§ Prompt:
Write the next part of the account of the Black Hills Country Club, starting right after its last sentence.

The Black Hills Country Club

He never did find the Green Front, for that wasn't his kind of entertainment anyway, but he loved the Black Hills ever after, so when about 1925 John Bland, an inventor and mining engineer and promoter in general, (and son of Silver Dick Bland--Dad said he was the son of somebody and that is who I expect it was), drummed up a project to create a country club, golf course, and summer home group of Chicago people out in the Black Hills, Dad joined in with wild enthusiasm. Dad's brothers Norman and Leslie joined in, and a couple of childhood friends, and a business associate or two, and a couple more mining engineers, and this syndicate (2) bought five miles of beautiful, winding Palmer Gulch (3), made my father president of the whole corporation, and set Bland to work to build a golf course and some summer cabins.

§ Dataset excerpt:
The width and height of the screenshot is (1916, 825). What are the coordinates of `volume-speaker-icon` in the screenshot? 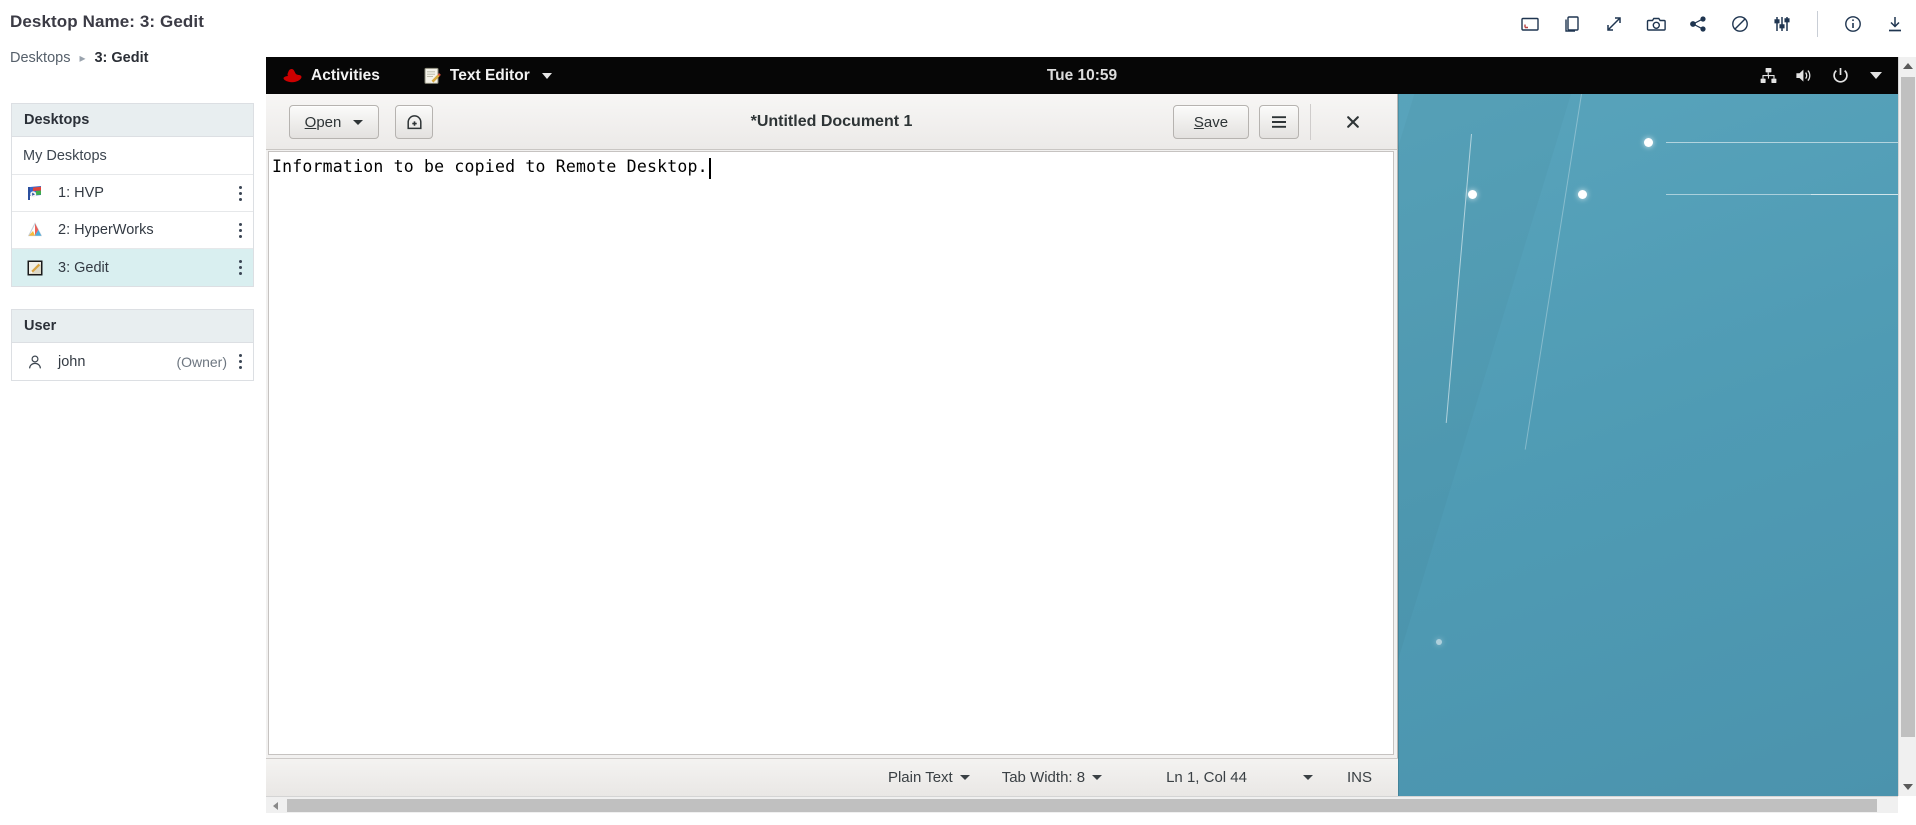 It's located at (1804, 76).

§ Reply:
The view from the parking lot, with the fifth fairway below Elkhorn Mountain. The fairway was cut out of the forest.

 
 

The Great Crash of 1929, however, seriously interfered with the various partners' full and complete enjoyment of their investment, and caused them to lose faith in its original management and one day, when Dad saw Bland driving down the center of the golf course after a heavy rain, leaving ruts a half mile long behind him, the organization severed its connection with its promoter, and the burdens of its management fell in full force upon my father.

 
 

View of the ninth fairway, near Discovery Cabin.